An unexpected equipment failure can affect offshore producers much the way an unexpected closure of Interstate 10 affects Houston drivers. Everything comes to a stop. For drivers, that means lost time. For offshore operators, lost time means less money to the bottom line.

That’s bad news for companies and their shareholders as unplanned equipment shutdowns cost billions of dollars each year, potentially driving the cost of producing offshore oil well above today’s market prices.

The safe and economical recovery of future oil and gas resources demands operational efficiency, and this efficiency can be realized only if there are no unplanned downtimes due to equipment failures. Almost all oilfield equipment now is fitted with sensors that provide data about operations, and increasingly production companies are realizing that those terabytes of data streaming from the monitoring sensors built into equipment can be used to improve operational efficiencies and, ultimately, profit margins. Why shut down if they don’t need to?

The traditional method of interpreting the data takes months and requires that it be stored for extended periods of time.

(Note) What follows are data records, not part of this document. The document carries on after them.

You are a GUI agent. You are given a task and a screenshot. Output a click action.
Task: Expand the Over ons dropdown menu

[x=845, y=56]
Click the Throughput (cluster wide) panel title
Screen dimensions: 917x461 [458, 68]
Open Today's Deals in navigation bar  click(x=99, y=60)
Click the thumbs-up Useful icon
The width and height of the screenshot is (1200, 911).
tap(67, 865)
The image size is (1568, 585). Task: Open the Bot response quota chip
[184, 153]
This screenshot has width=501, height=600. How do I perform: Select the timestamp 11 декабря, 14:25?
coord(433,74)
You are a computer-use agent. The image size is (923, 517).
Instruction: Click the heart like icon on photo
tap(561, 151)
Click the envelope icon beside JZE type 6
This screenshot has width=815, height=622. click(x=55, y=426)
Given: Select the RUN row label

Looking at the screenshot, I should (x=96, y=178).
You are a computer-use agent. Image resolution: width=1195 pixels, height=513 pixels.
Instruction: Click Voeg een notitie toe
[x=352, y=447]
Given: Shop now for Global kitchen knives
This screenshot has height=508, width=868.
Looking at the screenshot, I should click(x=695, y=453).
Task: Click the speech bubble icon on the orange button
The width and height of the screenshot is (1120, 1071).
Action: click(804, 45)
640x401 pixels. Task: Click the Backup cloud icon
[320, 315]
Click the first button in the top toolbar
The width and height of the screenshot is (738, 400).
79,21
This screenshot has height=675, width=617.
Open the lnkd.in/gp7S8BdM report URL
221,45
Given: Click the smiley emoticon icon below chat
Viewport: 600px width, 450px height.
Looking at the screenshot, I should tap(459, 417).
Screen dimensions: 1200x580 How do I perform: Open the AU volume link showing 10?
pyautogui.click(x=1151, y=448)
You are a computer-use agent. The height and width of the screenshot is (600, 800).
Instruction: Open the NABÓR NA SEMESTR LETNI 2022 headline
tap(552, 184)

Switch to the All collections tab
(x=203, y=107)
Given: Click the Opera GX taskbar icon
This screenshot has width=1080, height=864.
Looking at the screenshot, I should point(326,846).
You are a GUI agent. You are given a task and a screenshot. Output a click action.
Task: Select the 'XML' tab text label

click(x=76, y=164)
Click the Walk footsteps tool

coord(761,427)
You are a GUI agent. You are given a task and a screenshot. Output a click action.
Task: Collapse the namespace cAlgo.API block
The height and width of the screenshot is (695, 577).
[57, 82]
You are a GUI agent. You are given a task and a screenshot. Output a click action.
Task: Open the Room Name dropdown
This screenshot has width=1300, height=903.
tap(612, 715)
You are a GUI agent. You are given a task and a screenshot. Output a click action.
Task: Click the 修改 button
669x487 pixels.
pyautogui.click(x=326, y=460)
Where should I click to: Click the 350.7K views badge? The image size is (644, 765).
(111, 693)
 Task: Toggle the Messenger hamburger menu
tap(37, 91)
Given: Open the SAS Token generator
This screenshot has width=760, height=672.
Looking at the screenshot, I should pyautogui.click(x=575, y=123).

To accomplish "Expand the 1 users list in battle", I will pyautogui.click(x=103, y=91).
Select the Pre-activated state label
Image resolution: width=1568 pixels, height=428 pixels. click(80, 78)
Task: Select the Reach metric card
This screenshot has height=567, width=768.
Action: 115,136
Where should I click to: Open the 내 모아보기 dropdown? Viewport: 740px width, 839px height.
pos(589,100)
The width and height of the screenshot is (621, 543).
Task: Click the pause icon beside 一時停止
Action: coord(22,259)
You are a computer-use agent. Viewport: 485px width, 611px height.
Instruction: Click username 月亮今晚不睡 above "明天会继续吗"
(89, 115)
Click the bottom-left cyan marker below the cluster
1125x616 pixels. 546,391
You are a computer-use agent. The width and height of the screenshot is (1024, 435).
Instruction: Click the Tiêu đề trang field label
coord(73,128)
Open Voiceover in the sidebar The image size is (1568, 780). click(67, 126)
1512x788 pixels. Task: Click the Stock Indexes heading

Data analytics is changing that.

Data analytics uses mathematical modeling to harness “big data,” the huge amounts of data that flow from the increasingly connected world around us. Posts on Facebook, Instagram and other social media sites can be captured and analyzed for trends and other useful information. Oil and gas companies are interested in using the industrial internet of things – the idea that “smart” machines using big data technology and machine learning are better than humans at accurately and consistently capturing data.

The goal is to perform maintenance as it is needed, rather than following a rigid, pre-set schedule – potentially losing production time for unnecessary maintenance or suffering an unanticipated shutdown when equipment fails before the scheduled maintenance time.

The system operates on the same principal as that used by your car to estimate how much farther you can drive without running out of gas, an estimate that is constantly adjusted based on your driving patterns. The potential benefit goes beyond financial savings through avoiding unnecessary shutdowns. It also is expected to reduce risks to both workers and the environment as companies gain advance warning before potentially disastrous accidents.

This technology goes one step further by analyzing overall operations, including worker performance. Complete coordination through the integration of data from both workers and equipment is now possible, with workers assured that the equipment is available and reliable. It can also reduce data storage costs – data can be stored in the cloud rather than on production platforms, where space is at a premium.

Beyond that, data can help identify future design modifications much like evolution. The reality is that the equipment can now “speak” through the data streaming from various sensors to identify when it is stressed, much like an athlete can report signs of injury before it becomes debilitating.

Companies already have begun to realize these savings; key players in the industry developed a process for using this data, which has gone through rigorous testing over the past 18 months. I worked with them to develop a curriculum to train engineers to use mathematical modeling, simulation and data processing to capture and use this data for real-time condition and performance monitoring of oil and gas production systems.

Monitoring and managing big data is a growing discipline, not just in the energy industry but also in health care, aerospace and other industries.

The large variety of data ranging from numerical to alphabetical to images, all streaming in real time from thousands of sensed values, is what makes big data analytics big. There is a renaissance underway in the oil and gas business, and model-based data analytics is its foundation.

Matthew Franchek is founding director of the subsea engineering program at the University of Houston and has developed a three-course certificate program on data analytics for engineered systems.